▶ _What you are asked to do_: Could you transcribe exactly the lines from the one containing "1267x604 pixels." through the last line of the records below, leaving out the pictures?

▶ _Dataset records_:
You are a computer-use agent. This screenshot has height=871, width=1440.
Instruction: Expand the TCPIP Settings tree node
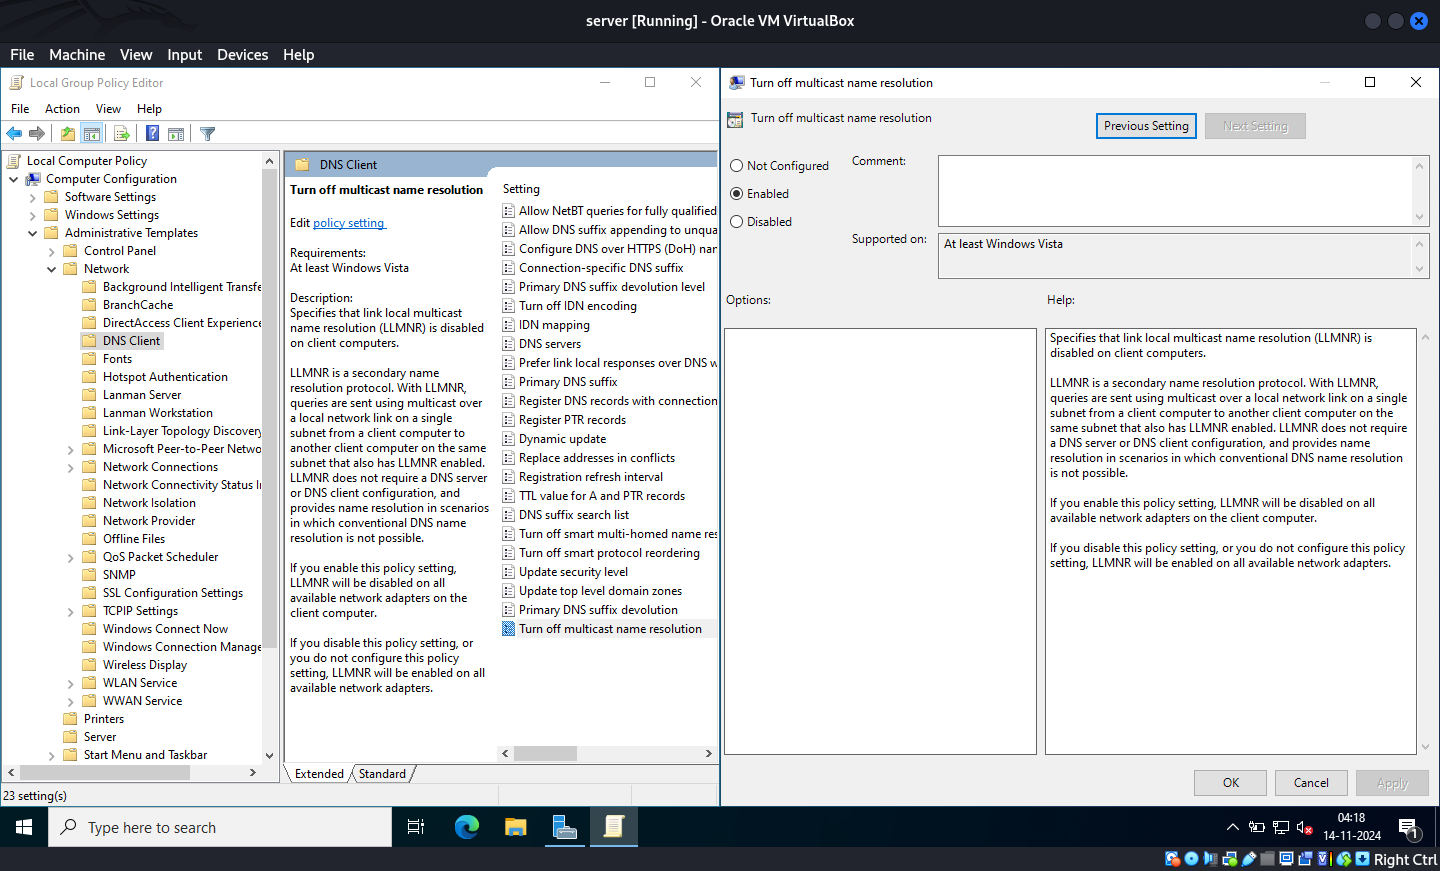point(71,612)
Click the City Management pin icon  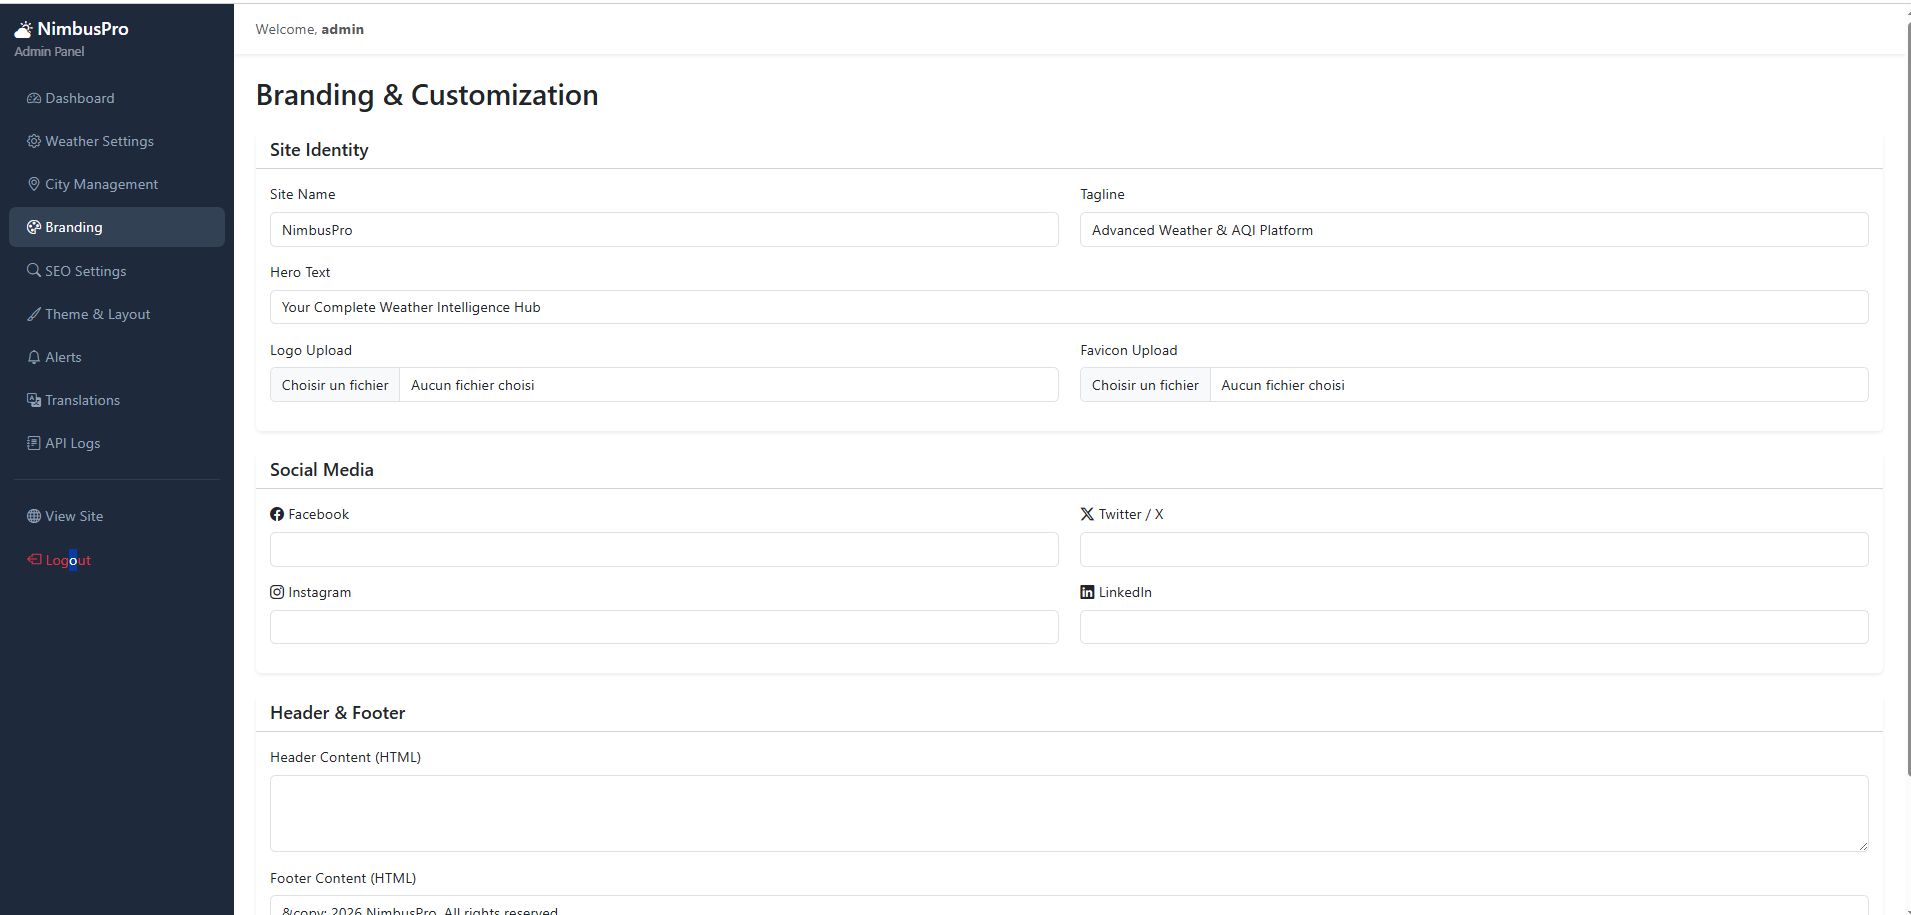tap(34, 184)
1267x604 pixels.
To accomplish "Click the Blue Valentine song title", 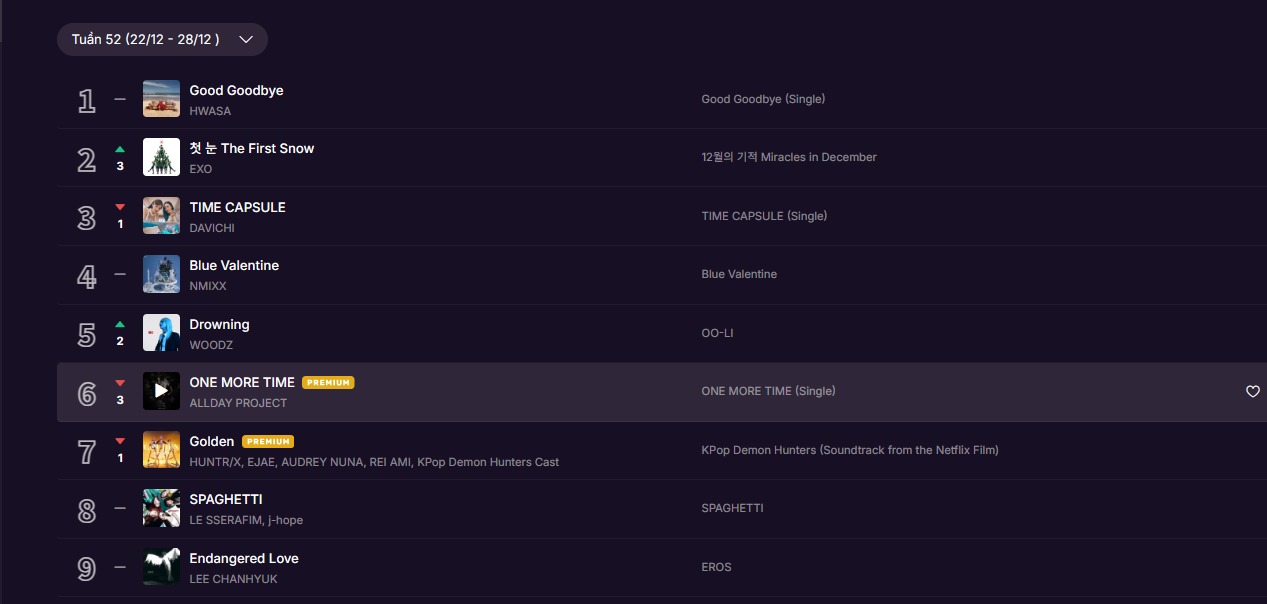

▶ _Result for this task_:
1267x604 pixels.
To accomplish "Click the Blue Valentine song title", 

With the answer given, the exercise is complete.